◆ **Data for review**:
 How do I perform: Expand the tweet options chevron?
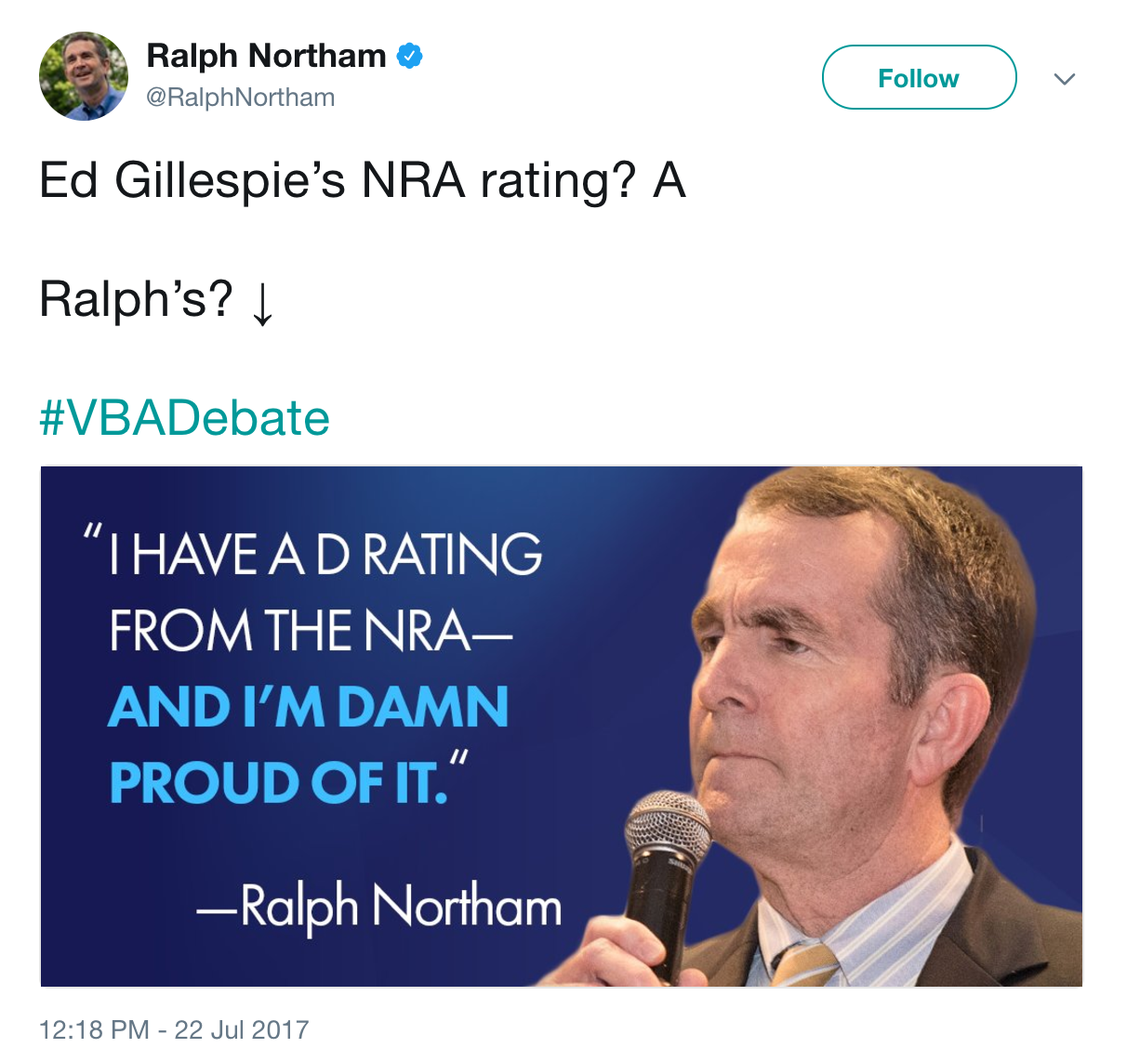(1064, 79)
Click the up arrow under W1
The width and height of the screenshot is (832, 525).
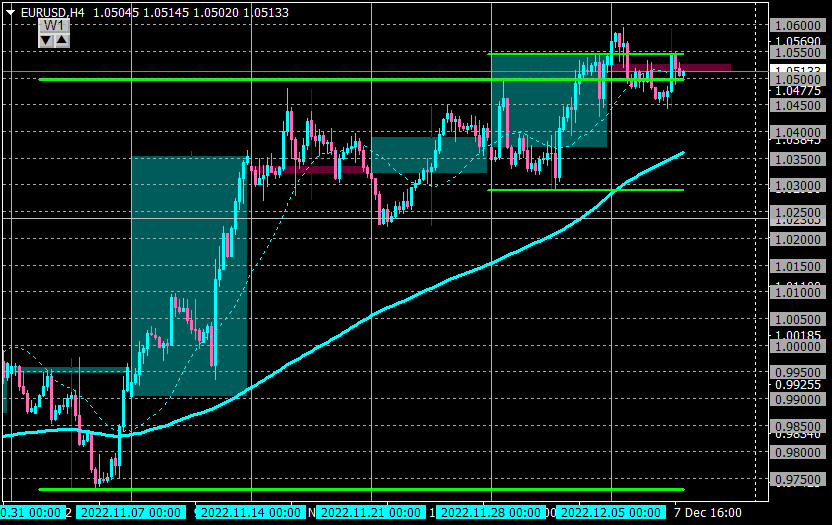point(62,40)
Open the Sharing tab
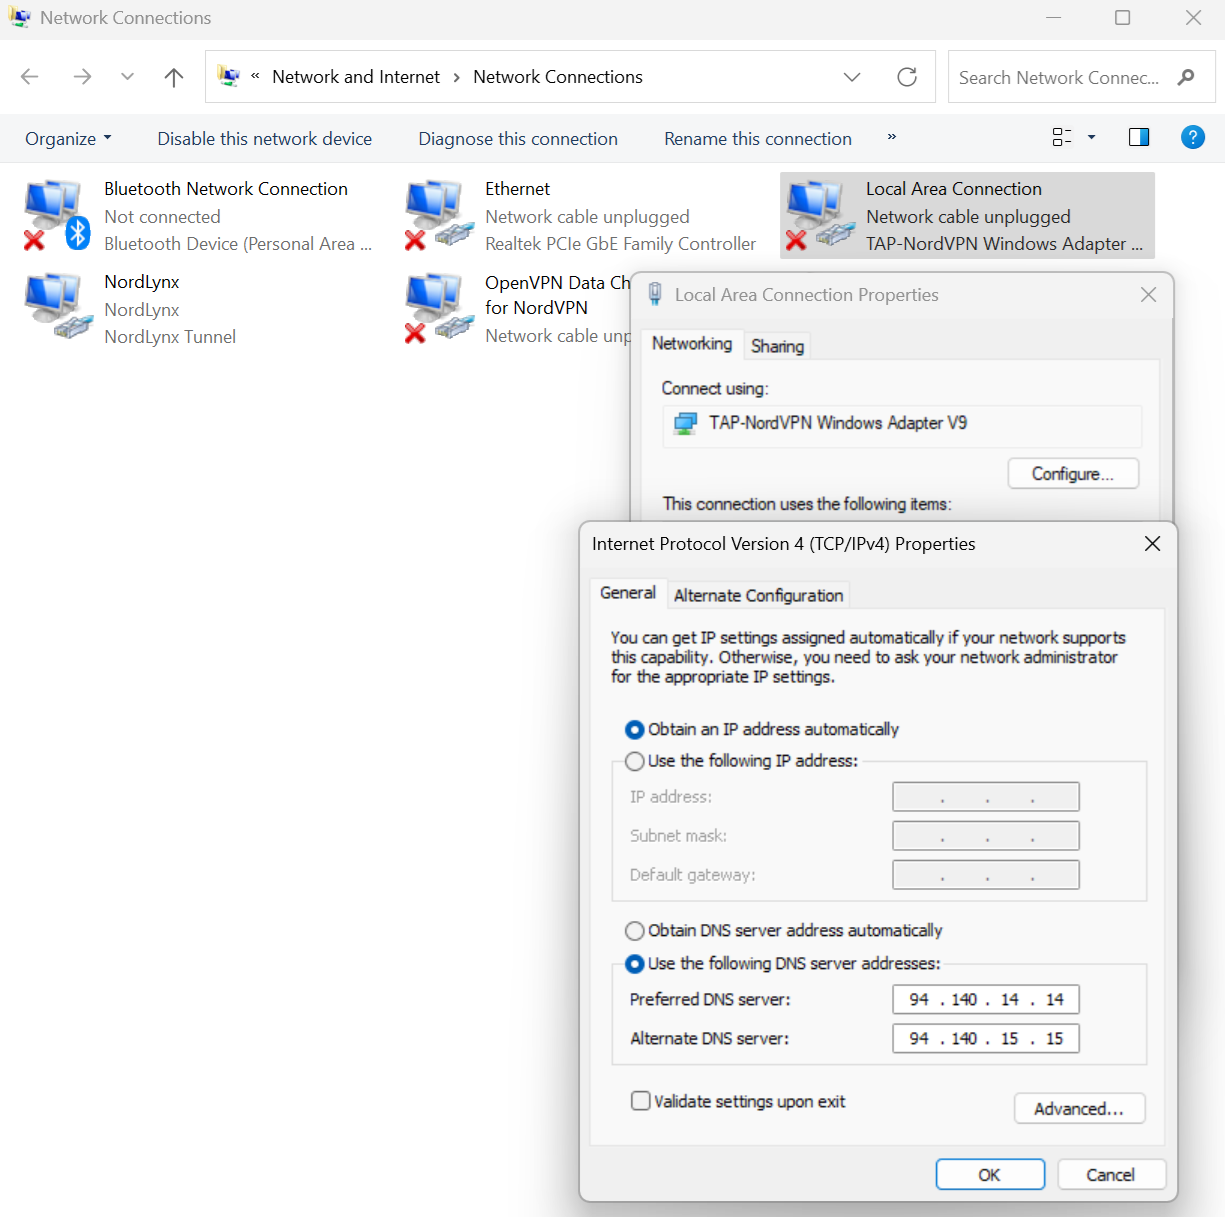Screen dimensions: 1225x1217 (777, 346)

◆ **Assignment**:
Leave out the pictures and output the rest of the material exactly as written.

◆ **Exercise answer**:
 How do I perform: Expand the tweet options chevron?
(1064, 79)
Click the up arrow under W1
The width and height of the screenshot is (832, 525).
point(62,40)
Open the Sharing tab
Screen dimensions: 1225x1217 (777, 346)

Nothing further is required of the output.